I am an American who recently married a Lebanese-born American. Since
our wedding, I have been fortunate enough to have traveled to Lebanon
on three separate occasions (twice in the summer, once in the winter).
Many American and Europeans still regard Beirut, Lebanon's capital,
as the former "Paris of the Middle East."
What they don't
realize, however, is that after decades of war and recent renovations,
the city is now extremely safe and well on its way to reclaiming its
title. This article will hopefully whet your appetite for a trip to
this beautiful country.
Lebanon enjoys an unusual position in the Middle East, as the only country
besides Israel with a sizeable non-Muslim population. Christians make up almost forty percent of the population in Lebanon, and because of the mix much
of Lebanon is segregated based on religion.
Fortunately, tourists of all nationalities and
religions are welcomed by both Muslims and Christians, as all Lebanese
citizens are extremely proud of their homeland. Lebanon is a small country,
with only 3 million inhabitants. Arabic is the spoken language, but
many Lebanese (particularly in Beirut) are fluent in both English and
French. The French influence is seen throughout the country as Lebanon
was a French colony until 1943. All of the hotels and restaurants listed
in this article insist that their staff be fluent in English.
Lebanon enjoys warmth year round, particularly in the summer.
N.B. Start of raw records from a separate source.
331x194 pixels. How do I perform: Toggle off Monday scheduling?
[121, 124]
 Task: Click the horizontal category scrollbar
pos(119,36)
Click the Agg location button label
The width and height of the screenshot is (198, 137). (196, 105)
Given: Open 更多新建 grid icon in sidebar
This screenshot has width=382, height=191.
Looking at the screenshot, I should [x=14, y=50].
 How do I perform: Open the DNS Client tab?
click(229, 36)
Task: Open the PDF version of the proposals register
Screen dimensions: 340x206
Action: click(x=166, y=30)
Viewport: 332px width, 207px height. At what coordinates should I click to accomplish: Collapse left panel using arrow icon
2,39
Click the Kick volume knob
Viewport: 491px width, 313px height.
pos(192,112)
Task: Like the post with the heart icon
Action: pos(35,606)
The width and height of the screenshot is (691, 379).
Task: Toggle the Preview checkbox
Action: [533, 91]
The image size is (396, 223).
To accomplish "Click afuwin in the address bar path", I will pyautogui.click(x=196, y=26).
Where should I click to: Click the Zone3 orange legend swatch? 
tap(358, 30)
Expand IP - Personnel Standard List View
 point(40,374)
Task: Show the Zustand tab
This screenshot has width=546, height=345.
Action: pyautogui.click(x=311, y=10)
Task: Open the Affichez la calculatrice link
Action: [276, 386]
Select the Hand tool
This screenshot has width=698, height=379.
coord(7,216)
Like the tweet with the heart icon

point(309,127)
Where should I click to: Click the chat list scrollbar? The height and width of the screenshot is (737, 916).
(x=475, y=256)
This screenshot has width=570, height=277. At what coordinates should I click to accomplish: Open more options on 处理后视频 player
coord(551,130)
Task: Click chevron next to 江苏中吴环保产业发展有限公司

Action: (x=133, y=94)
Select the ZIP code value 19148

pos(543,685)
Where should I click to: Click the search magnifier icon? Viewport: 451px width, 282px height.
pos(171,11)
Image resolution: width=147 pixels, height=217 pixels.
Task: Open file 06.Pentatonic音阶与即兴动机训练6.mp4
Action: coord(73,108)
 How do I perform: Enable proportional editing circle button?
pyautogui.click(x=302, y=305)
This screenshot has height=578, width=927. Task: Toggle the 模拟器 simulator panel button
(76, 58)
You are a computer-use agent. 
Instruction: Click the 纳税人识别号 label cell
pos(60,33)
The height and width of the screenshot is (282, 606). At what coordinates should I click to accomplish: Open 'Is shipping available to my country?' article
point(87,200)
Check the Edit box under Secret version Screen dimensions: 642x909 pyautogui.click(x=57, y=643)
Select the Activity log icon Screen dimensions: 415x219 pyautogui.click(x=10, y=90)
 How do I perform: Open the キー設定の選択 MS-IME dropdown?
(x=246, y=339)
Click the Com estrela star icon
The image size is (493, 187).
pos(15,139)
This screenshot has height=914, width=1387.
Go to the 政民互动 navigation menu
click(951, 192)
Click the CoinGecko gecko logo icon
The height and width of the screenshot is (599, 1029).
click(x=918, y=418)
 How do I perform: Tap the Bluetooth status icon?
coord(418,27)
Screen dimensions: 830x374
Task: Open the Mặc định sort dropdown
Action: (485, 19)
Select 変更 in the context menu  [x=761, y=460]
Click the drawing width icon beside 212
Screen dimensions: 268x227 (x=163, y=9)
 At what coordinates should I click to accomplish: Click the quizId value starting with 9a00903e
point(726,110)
The months
of July and August are particularly warm, with average temperatures
reaching into the nineties Celsius with high humidity. If you do venture
to Lebanon during these months, a hotel with air-conditioning is a must
(all the ones mentioned in this article have it).
The other option is
to stay in the mountains, where the low humidity makes even the strongest
sun bearable. Lebanon enjoys no rain despite its high humidity during
the summer, a fact that is little known, and almost unbelievable (it's
The winter is very mild in Lebanon, with temperatures in the high fifties
to sixties. So if you get a chance to go in the winter, the cooler temperatures
can afford you the energy to sightsee as well as the opportunity to
ski in the mountains (more below).
Perhaps the best time of year to
travel is in the fall or early spring, when temperatures as well as
airline prices are lower. Airline tickets to Lebanon from the United
States range from 700-1300 U.S. dollars depending on the time of year.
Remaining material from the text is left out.